### Stored records

## Begin

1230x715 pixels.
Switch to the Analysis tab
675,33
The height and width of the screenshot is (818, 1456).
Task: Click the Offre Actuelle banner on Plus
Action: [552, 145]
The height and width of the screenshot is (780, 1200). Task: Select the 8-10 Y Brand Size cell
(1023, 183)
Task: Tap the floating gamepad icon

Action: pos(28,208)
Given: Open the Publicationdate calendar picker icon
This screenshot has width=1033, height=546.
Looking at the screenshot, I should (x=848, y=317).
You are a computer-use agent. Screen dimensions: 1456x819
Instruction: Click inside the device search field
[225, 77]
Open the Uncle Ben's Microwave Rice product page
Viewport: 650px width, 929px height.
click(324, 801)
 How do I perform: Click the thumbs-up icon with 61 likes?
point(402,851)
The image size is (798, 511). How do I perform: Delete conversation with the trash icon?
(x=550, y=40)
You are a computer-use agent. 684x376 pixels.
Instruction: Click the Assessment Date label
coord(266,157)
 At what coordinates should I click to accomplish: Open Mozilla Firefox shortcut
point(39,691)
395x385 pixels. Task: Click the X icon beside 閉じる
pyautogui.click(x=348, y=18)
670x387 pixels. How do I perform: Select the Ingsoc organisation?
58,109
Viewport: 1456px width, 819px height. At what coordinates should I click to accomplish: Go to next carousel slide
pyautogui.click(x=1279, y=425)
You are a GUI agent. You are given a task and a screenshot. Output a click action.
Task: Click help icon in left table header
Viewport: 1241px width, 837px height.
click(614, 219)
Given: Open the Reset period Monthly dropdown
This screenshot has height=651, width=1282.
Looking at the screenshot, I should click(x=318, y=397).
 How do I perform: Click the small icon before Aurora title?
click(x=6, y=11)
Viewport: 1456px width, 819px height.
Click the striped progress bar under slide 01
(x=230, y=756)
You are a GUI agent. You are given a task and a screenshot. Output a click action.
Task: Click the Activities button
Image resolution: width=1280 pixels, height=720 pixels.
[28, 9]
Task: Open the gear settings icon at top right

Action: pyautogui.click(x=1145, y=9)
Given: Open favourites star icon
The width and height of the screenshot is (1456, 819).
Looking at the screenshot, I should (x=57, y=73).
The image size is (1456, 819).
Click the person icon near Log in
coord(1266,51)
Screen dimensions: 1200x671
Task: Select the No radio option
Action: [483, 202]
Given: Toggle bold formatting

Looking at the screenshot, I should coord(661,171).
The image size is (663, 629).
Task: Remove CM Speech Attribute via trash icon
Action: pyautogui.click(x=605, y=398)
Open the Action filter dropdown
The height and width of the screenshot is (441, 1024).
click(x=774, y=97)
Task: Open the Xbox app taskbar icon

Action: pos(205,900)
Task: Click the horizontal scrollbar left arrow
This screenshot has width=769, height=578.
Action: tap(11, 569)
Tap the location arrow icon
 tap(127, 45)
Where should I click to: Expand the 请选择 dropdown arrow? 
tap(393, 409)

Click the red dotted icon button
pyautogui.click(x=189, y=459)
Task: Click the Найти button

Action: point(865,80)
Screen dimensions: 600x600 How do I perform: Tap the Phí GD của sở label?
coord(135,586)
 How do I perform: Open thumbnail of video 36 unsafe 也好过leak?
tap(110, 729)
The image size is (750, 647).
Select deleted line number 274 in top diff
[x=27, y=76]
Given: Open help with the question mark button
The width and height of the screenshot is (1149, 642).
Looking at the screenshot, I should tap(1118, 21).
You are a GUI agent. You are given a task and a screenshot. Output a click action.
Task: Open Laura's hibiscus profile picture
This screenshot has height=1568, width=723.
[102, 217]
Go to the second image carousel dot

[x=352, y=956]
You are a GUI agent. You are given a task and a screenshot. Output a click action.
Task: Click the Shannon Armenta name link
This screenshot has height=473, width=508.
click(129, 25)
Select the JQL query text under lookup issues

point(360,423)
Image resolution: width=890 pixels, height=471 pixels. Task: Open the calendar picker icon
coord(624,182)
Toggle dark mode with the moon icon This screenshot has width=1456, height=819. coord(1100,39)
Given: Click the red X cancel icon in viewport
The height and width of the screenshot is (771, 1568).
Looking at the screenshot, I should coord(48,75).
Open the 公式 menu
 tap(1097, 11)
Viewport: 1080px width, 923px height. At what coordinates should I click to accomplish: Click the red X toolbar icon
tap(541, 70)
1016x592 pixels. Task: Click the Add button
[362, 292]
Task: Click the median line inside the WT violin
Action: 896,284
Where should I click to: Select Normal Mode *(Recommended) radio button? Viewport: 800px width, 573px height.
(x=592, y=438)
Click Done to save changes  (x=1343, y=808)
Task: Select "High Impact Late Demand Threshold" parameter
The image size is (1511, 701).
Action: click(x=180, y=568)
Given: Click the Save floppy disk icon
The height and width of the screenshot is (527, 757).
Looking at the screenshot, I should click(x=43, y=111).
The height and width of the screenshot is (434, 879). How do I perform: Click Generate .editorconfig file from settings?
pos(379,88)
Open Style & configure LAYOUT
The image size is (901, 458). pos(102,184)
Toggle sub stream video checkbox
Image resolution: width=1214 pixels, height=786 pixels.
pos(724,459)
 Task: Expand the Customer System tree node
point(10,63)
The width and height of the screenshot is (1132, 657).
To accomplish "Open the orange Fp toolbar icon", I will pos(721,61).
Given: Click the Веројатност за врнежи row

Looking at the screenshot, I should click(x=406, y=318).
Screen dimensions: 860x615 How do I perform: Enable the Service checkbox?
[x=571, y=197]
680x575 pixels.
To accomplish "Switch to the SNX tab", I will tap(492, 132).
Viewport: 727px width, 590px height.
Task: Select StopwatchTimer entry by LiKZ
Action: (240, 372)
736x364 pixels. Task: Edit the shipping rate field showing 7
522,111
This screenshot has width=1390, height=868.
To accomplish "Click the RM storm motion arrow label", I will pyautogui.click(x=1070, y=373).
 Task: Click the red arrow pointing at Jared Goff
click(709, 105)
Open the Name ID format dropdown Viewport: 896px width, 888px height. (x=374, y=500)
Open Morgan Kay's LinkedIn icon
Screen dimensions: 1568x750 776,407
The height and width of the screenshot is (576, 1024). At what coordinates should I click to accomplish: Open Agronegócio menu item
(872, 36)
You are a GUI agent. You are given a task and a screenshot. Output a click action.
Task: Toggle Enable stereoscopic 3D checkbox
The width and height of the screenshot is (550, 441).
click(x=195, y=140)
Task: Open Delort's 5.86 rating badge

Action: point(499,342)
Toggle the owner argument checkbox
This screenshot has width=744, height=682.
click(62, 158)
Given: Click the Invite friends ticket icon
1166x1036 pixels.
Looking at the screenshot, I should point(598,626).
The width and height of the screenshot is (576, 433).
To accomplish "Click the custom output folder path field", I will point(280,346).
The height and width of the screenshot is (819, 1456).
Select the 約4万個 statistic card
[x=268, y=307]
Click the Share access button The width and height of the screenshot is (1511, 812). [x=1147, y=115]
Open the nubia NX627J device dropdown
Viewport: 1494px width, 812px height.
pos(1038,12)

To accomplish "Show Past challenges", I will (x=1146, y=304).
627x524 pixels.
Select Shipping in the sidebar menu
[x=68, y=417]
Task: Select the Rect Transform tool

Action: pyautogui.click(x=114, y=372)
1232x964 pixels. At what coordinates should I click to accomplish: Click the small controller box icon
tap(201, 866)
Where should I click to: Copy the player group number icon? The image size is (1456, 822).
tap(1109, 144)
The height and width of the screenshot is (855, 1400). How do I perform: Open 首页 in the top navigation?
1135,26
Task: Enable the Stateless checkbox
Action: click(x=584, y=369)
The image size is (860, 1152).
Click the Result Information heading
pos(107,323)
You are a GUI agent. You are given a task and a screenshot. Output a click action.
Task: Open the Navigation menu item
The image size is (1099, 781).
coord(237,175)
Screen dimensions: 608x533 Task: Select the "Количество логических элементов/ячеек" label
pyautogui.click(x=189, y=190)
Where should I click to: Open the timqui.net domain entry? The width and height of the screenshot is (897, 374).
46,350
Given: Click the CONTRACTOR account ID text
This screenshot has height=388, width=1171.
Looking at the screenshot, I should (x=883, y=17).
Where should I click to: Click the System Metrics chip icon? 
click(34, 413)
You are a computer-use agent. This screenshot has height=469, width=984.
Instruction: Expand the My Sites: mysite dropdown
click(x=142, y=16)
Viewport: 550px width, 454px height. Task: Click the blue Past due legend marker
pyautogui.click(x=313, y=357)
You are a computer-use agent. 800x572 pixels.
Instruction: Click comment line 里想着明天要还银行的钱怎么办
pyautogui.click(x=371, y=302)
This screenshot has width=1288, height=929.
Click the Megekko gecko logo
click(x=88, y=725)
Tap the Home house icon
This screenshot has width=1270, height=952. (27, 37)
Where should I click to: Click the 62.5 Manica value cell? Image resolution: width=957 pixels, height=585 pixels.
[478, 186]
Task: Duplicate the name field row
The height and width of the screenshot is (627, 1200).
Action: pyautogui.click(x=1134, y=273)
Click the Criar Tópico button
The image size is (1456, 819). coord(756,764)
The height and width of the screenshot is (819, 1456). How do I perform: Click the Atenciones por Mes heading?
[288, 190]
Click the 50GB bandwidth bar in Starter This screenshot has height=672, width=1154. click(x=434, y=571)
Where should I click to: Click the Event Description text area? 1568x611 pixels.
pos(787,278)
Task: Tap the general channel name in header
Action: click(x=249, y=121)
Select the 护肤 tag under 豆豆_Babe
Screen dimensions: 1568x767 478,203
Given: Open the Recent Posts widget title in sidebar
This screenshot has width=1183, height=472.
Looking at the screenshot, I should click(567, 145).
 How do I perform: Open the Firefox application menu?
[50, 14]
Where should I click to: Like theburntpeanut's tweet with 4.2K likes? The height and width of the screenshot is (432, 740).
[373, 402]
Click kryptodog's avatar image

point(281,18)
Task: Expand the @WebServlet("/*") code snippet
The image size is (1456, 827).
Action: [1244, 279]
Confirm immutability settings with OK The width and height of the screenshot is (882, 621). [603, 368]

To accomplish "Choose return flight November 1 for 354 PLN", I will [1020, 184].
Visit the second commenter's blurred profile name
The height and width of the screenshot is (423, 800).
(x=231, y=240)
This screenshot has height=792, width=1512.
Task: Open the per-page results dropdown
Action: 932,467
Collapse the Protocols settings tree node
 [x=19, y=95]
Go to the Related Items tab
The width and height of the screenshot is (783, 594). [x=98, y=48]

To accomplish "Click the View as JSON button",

## End

### Request
Rename "Duplicate" to "Copy" in the records from the line with "Task: Duplicate the name field row" to the line with "The image size is (1456, 819). coord(756,764)", leaving all other text unchanged, and give back only those lines.

### Right answer
Task: Copy the name field row
The height and width of the screenshot is (627, 1200).
Action: pyautogui.click(x=1134, y=273)
Click the Criar Tópico button
The image size is (1456, 819). coord(756,764)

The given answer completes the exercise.